The Conservatives say the province should accept immigrants based on their “civilizational compatibility” — whether they accept values such as equality between men and women and acceptance toward the LGBTQ community — and based on whether they can speak French. The party would lower the number of immigrants accepted every year until the economy is sufficiently strong.
The PQ wants to cut immigration to 35,000 people a year, arguing that immigrants don’t solve labour shortages. The party wants to ensure all economic immigrants to the province have a knowledge of French. The PQ is promising to increase funding for integrating immigrants, and it wants half of all immigrants to settle in the regions outside big cities.
The CAQ is promising to open by 2025 two private medical centres — one in Montreal and the other in Quebec City — that would offer health services entirely subsidized by the public insurance system. The party is no longer promising that each Quebecer will have access to a family doctor — a failed promise from the 2018 election. Instead, it would launch a digital health platform that would direct people to the right health-care professional, such as doctors, nurses or pharmacists.
The Liberals say they are committed to offering a family doctor to all Quebecers, and they are promising that people with chronic illnesses, seniors and people with mental health issues will be at the front of the line. The party is promising to spend an extra $6 billion on health care. It is also committing to improving working conditions for nurses by increasing staff-patient ratios.

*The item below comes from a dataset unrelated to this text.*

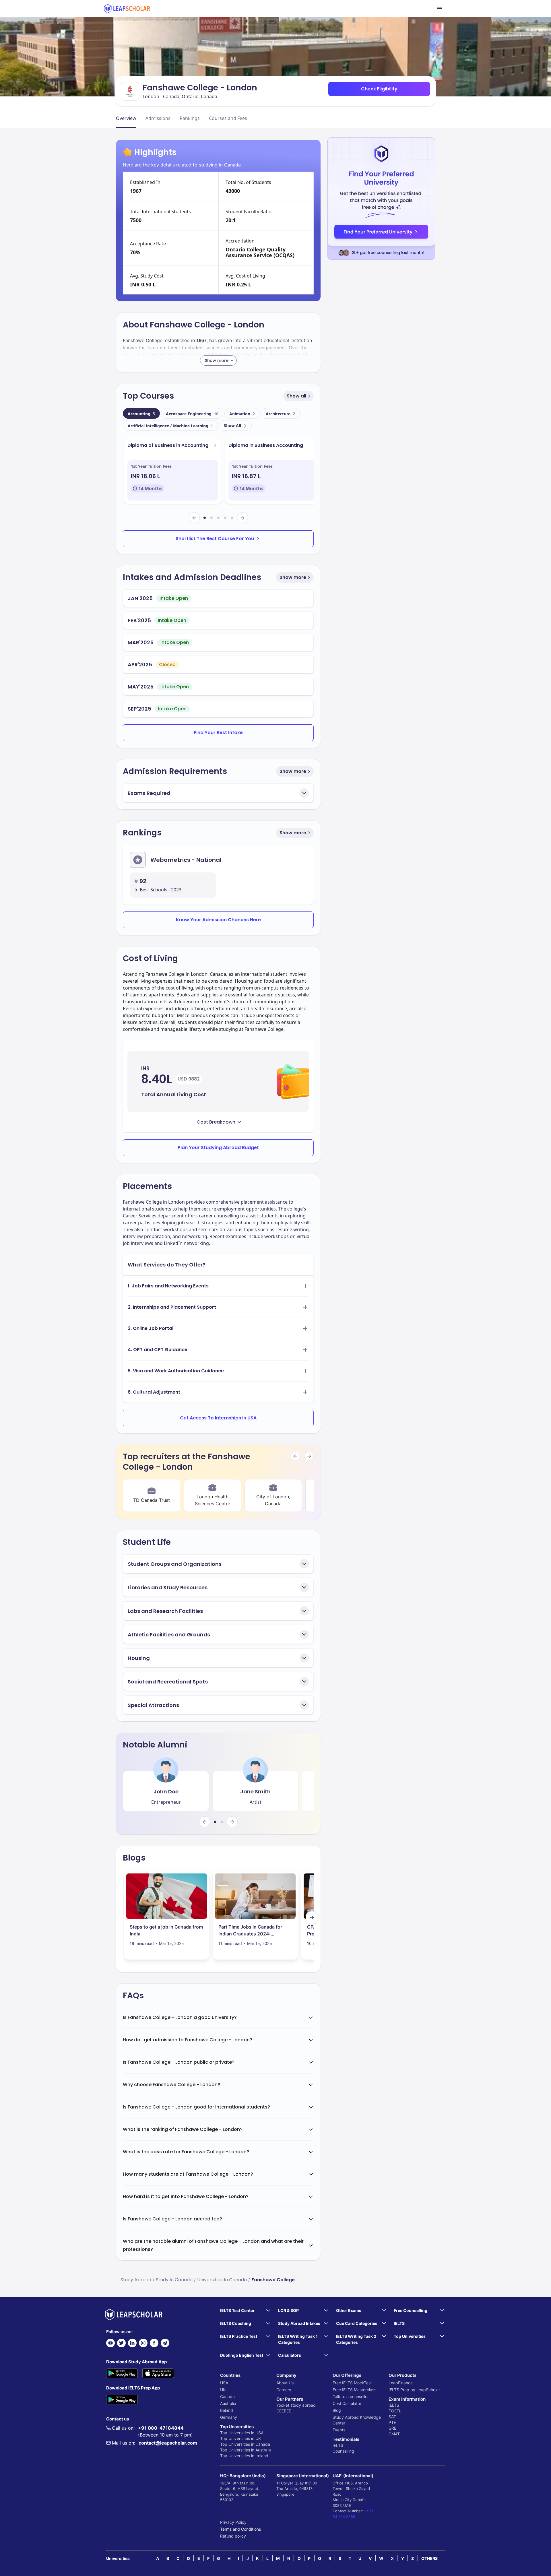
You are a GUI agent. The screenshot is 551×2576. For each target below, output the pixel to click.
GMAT (394, 2433)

Québec solidaire is promising to launch a universal dental care program that would fully cover costs for people under 18 and, for adults, would cover 80 per cent of teeth cleaning costs and 60 per cent of costs for procedures such as root canals and fillings. The party is also committing to create a state-owned pharma corporation that would produce vaccines and medications. The party also wants to launch 24-7 community clinics across the province, which would be the public’s entry point into the health-care network.
The Conservatives would encourage Quebecers to seek care in the private health system if they cannot be treated in the public sector within a reasonable time; all care would be paid for by the government. The party also wants to remove the law prohibiting doctors from having to choose between the public and private health-care systems and allow them to work in both.
The PQ is promising to invest massively in home care for seniors and triple the number of hours of care offered within four years. The party opposes adding more private elements into the health system and is instead committing to attracting and retaining more health-care workers by improving working conditions in the public system.